Profits in the first half of the year would be hit particularly hard, the company said.

Thereafter, business is expected to pick up, although the effects of the earthquake and resulting tsunami would be felt for a long time, the world's largest carmaker said.

"The Japanese economy is expected to pick up gradually. However, the damage done by the Great East Japan Earthquake was widespread and serious, and will continue to affect the Japanese economy," the company said.

It added that emerging markets should continue expanding, particularly China and India, while more developed economies such as the US and those in Europe should "continue recovering at a modest pace".
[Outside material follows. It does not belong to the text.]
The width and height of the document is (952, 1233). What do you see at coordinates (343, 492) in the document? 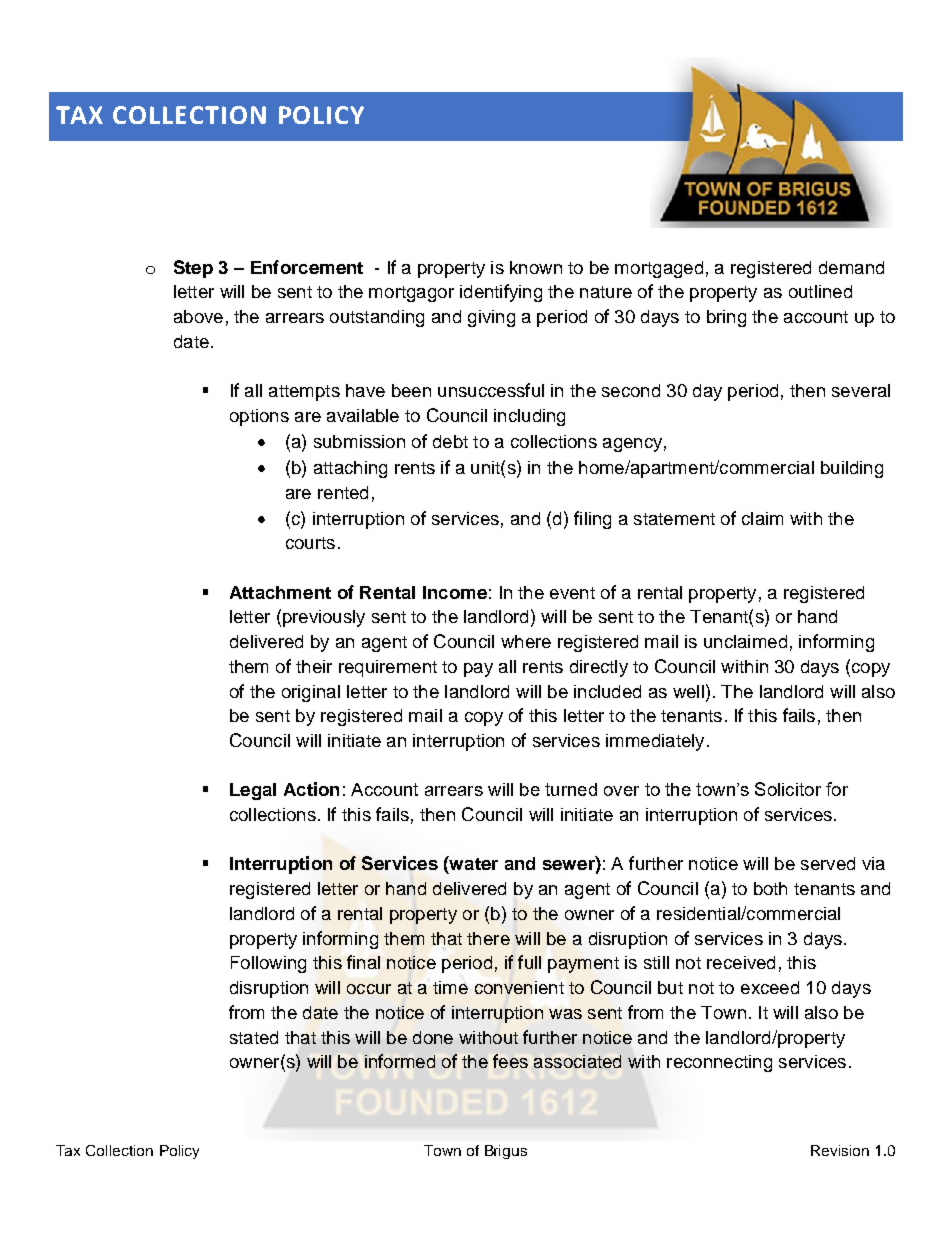
I see `rented` at bounding box center [343, 492].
However, it highlighted rising oil prices and high unemployment, particularly in the US, as key risks to future sales.

Slipping sales

Toyota said it expected to sell 7.24m vehicles during the full year, with 2.92m of those sold in the first six months.

In the calendar year 2010, Toyota sold 8.42m vehicles, just beating its closest rival General Motors, which sold 8.39m.

As a result of the earthquake, Toyota is likely to lose its position as the world's best-selling car brand, a position it has held since 2008.

Some analysts have speculated that it may even slip to third place behind Volkswagen, due in part to issues that existed before March's disaster.

"Toyota is in a period of restructuring its production after years of expansion," said Kazuyuki Murai at Plaza Asset Management in Tokyo.

"It is still not equipped with the ability to deal with rising demand in emerging markets. I think Toyota will be in for a sluggish period."

The earthquake also hit the carmaker's performance during the last financial year, with profits between January and March down 77% to 25.5bn yen from a year earlier.